» **EXERCISE DIRECTIONS**:
Start at the first line of the material. Repeat each line exactly through the one containing "Task: Click GeometryNodes", then stop.

** DATA IN THIS EXERCISE follows **

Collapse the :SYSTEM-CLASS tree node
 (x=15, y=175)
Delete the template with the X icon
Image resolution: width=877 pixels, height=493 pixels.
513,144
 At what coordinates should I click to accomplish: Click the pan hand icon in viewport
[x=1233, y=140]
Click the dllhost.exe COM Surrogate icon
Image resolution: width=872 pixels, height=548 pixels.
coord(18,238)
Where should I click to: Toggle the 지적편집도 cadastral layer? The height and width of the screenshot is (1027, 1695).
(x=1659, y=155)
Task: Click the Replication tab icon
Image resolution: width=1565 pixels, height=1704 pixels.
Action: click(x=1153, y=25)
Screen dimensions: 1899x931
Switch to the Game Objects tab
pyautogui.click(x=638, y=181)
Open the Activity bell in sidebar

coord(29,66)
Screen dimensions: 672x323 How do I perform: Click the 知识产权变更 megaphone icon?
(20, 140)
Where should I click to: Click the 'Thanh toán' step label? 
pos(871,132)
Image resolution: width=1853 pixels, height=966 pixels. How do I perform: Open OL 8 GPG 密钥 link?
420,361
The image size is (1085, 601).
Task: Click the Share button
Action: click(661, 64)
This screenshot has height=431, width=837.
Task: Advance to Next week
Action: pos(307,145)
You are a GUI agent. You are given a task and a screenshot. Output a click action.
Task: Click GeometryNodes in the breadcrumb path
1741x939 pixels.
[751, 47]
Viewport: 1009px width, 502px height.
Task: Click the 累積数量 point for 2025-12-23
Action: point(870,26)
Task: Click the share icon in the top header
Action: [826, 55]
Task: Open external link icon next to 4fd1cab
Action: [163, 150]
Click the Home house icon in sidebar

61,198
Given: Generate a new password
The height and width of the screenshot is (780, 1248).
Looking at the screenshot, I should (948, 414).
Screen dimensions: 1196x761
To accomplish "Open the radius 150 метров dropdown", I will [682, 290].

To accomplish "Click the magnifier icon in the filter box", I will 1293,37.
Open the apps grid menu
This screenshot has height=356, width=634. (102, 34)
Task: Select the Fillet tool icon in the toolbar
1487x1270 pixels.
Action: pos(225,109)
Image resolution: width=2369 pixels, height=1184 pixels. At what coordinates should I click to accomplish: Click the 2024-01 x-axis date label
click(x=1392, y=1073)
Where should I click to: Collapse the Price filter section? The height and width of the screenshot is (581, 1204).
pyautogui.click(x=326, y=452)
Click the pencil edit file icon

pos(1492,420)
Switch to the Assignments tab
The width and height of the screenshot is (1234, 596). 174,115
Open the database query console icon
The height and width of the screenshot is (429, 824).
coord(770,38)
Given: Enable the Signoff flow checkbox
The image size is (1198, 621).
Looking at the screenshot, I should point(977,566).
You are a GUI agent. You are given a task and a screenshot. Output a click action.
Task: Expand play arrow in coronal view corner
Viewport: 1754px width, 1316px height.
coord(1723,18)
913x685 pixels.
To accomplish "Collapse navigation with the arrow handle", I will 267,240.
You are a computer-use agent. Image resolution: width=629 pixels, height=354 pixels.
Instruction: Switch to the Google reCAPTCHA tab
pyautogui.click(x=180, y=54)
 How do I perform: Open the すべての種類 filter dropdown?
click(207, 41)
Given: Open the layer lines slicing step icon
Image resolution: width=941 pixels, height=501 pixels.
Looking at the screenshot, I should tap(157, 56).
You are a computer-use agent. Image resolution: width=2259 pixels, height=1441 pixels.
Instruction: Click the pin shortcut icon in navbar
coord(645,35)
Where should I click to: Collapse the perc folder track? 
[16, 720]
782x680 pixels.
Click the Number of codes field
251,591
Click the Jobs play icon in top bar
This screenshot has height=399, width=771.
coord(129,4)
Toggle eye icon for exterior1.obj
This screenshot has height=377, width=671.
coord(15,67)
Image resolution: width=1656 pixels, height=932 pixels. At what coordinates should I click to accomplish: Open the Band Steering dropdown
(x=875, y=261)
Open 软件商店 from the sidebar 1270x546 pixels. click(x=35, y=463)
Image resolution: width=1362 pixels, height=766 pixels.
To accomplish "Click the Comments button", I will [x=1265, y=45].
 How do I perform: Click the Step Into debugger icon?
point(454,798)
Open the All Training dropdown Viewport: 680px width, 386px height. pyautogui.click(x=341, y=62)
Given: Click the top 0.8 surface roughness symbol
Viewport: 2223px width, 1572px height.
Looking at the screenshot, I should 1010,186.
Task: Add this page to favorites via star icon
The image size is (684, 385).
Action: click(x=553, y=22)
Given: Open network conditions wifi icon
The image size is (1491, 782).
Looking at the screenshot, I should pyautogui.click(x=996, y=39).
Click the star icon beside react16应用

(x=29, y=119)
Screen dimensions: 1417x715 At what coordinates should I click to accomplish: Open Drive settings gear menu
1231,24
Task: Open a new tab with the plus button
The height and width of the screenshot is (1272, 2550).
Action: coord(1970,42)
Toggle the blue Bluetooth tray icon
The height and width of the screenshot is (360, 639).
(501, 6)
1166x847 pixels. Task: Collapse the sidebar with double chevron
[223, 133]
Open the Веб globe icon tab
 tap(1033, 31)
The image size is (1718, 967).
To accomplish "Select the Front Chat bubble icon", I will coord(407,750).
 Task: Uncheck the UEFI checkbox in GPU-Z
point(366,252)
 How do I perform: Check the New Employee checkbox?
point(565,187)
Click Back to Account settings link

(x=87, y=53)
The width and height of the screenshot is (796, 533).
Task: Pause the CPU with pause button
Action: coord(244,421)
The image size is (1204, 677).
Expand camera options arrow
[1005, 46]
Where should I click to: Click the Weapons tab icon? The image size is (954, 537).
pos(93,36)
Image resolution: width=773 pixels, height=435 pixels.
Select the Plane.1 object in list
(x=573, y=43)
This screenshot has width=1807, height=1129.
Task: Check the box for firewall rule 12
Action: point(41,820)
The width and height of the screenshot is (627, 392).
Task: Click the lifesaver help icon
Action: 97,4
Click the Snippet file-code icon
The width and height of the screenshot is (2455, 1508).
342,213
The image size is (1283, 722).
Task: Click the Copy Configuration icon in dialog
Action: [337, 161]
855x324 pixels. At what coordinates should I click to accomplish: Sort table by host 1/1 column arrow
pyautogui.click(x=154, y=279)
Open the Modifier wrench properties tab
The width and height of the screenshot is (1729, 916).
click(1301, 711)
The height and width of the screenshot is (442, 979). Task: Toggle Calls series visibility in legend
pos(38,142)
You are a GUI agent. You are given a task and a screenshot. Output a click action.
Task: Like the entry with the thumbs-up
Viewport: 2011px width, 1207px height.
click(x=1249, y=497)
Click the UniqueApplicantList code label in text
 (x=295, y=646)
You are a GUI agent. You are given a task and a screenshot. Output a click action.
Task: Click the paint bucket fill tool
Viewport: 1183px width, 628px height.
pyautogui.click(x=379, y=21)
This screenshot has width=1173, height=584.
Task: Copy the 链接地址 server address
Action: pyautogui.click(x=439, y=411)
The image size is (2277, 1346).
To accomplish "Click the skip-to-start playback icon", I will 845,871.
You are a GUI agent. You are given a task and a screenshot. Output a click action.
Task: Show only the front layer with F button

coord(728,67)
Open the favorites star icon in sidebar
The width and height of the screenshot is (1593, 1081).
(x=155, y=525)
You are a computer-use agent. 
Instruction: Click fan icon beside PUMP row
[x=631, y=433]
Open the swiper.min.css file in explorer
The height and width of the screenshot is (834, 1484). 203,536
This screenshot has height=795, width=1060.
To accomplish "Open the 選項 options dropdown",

** End of DATA IN THIS EXERCISE **

» **WRITTEN REPLY**:
Collapse the :SYSTEM-CLASS tree node
 (x=15, y=175)
Delete the template with the X icon
Image resolution: width=877 pixels, height=493 pixels.
513,144
 At what coordinates should I click to accomplish: Click the pan hand icon in viewport
[x=1233, y=140]
Click the dllhost.exe COM Surrogate icon
Image resolution: width=872 pixels, height=548 pixels.
coord(18,238)
Where should I click to: Toggle the 지적편집도 cadastral layer? The height and width of the screenshot is (1027, 1695).
(x=1659, y=155)
Task: Click the Replication tab icon
Image resolution: width=1565 pixels, height=1704 pixels.
Action: click(x=1153, y=25)
Screen dimensions: 1899x931
Switch to the Game Objects tab
pyautogui.click(x=638, y=181)
Open the Activity bell in sidebar

coord(29,66)
Screen dimensions: 672x323 How do I perform: Click the 知识产权变更 megaphone icon?
(20, 140)
Where should I click to: Click the 'Thanh toán' step label? 
pos(871,132)
Image resolution: width=1853 pixels, height=966 pixels. How do I perform: Open OL 8 GPG 密钥 link?
420,361
The image size is (1085, 601).
Task: Click the Share button
Action: click(661, 64)
This screenshot has height=431, width=837.
Task: Advance to Next week
Action: pos(307,145)
You are a GUI agent. You are given a task and a screenshot. Output a click action.
Task: Click GeometryNodes in the breadcrumb path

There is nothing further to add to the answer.